▶ [Given request]: Rewrite the entries below, changing every "Where should I click to" to "Where do I click to" and leaving everything else identical.

(Recorded data)
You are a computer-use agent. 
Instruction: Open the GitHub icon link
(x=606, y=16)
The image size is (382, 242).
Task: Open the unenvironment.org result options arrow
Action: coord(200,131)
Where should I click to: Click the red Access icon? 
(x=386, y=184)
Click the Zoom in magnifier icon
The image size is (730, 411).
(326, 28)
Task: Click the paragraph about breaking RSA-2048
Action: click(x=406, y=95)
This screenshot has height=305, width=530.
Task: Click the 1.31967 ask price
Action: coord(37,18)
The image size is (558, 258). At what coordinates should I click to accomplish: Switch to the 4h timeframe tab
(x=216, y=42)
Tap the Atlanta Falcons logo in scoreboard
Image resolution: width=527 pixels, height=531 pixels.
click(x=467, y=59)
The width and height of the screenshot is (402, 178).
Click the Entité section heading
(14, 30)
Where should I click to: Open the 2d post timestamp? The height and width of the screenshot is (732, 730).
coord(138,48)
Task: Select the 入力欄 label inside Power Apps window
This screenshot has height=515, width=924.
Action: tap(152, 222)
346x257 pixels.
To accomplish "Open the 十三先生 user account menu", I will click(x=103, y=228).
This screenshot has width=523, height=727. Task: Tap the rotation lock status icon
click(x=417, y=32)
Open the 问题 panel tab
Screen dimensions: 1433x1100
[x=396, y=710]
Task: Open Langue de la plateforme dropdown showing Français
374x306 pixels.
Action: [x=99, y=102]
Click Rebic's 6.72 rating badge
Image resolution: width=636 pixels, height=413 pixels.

▶ [Problem solution]:
You are a computer-use agent. 
Instruction: Open the GitHub icon link
(x=606, y=16)
The image size is (382, 242).
Task: Open the unenvironment.org result options arrow
Action: coord(200,131)
Where do I click to: Click the red Access icon? 
(x=386, y=184)
Click the Zoom in magnifier icon
The image size is (730, 411).
(326, 28)
Task: Click the paragraph about breaking RSA-2048
Action: click(x=406, y=95)
This screenshot has height=305, width=530.
Task: Click the 1.31967 ask price
Action: coord(37,18)
The image size is (558, 258). At what coordinates should I click to accomplish: Switch to the 4h timeframe tab
(x=216, y=42)
Tap the Atlanta Falcons logo in scoreboard
Image resolution: width=527 pixels, height=531 pixels.
click(x=467, y=59)
The width and height of the screenshot is (402, 178).
Click the Entité section heading
(14, 30)
Where do I click to: Open the 2d post timestamp? The height and width of the screenshot is (732, 730).
coord(138,48)
Task: Select the 入力欄 label inside Power Apps window
This screenshot has height=515, width=924.
Action: tap(152, 222)
346x257 pixels.
To accomplish "Open the 十三先生 user account menu", I will click(x=103, y=228).
This screenshot has width=523, height=727. Task: Tap the rotation lock status icon
click(x=417, y=32)
Open the 问题 panel tab
Screen dimensions: 1433x1100
[x=396, y=710]
Task: Open Langue de la plateforme dropdown showing Français
374x306 pixels.
Action: [x=99, y=102]
Click Rebic's 6.72 rating badge
Image resolution: width=636 pixels, height=413 pixels.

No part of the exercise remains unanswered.